==== MATERIAL FOR THE TASK

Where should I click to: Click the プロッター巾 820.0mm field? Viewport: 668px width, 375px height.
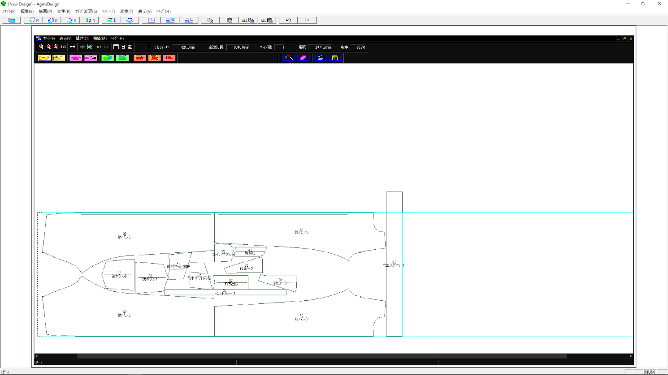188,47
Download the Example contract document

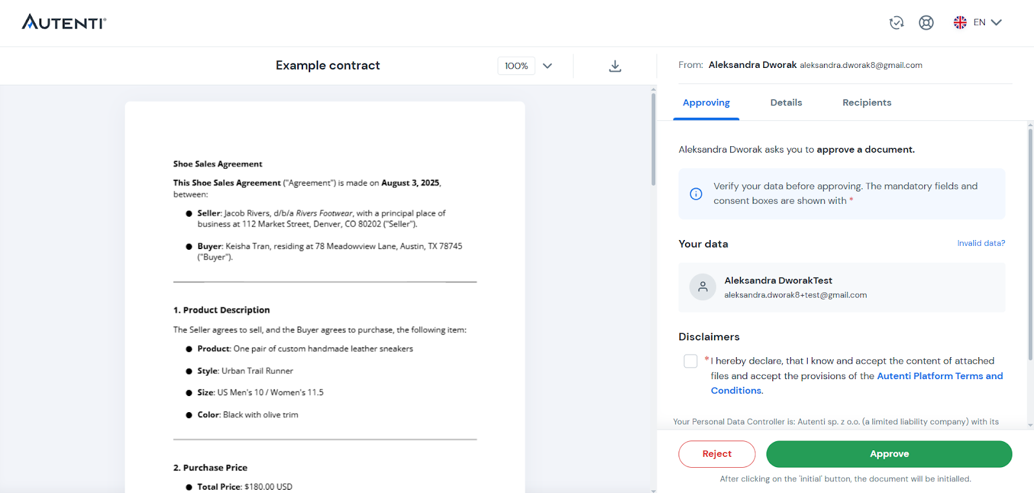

========
==== MATERIAL FOR THE TASK

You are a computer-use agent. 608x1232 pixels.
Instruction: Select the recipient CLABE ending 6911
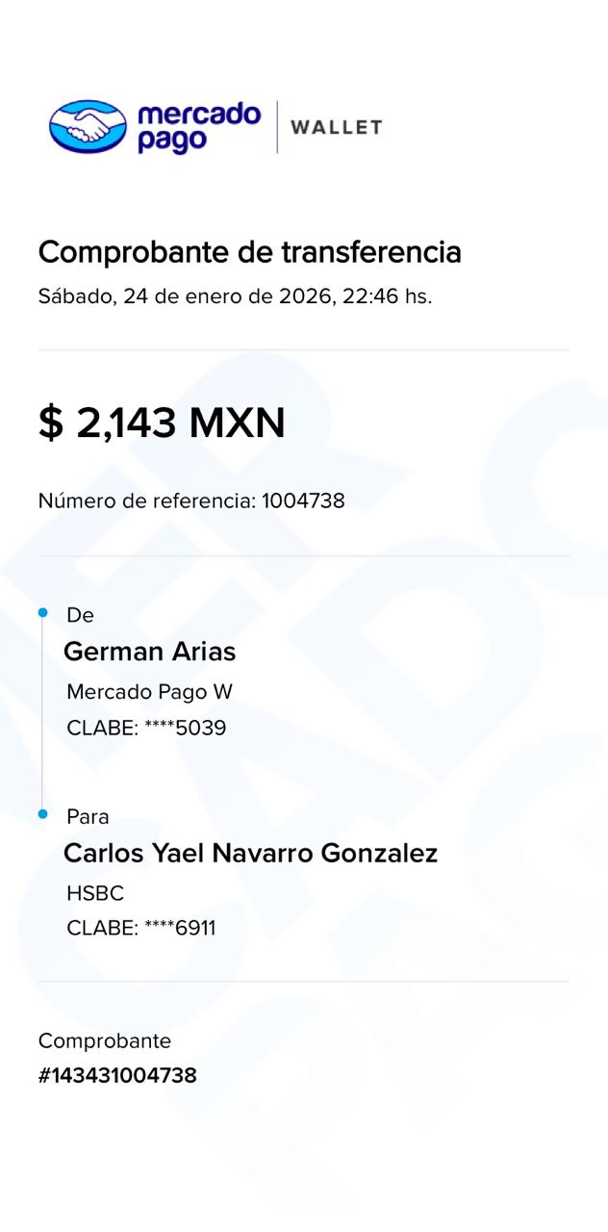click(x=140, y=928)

========

**PROBLEM:** Recast the items from the line with "Where should I" to the line with "Download the Example contract document", both included, as a Markdown table with the columns Row and Line, leaving out blank lines and the pictures.

**EXERCISE SOLUTION:**
| Row | Line |
|---|---|
| 1 | Where should I click to: Click the プロッター巾 820.0mm field? Viewport: 668px width, 375px height. |
| 2 | 188,47 |
| 3 | Download the Example contract document |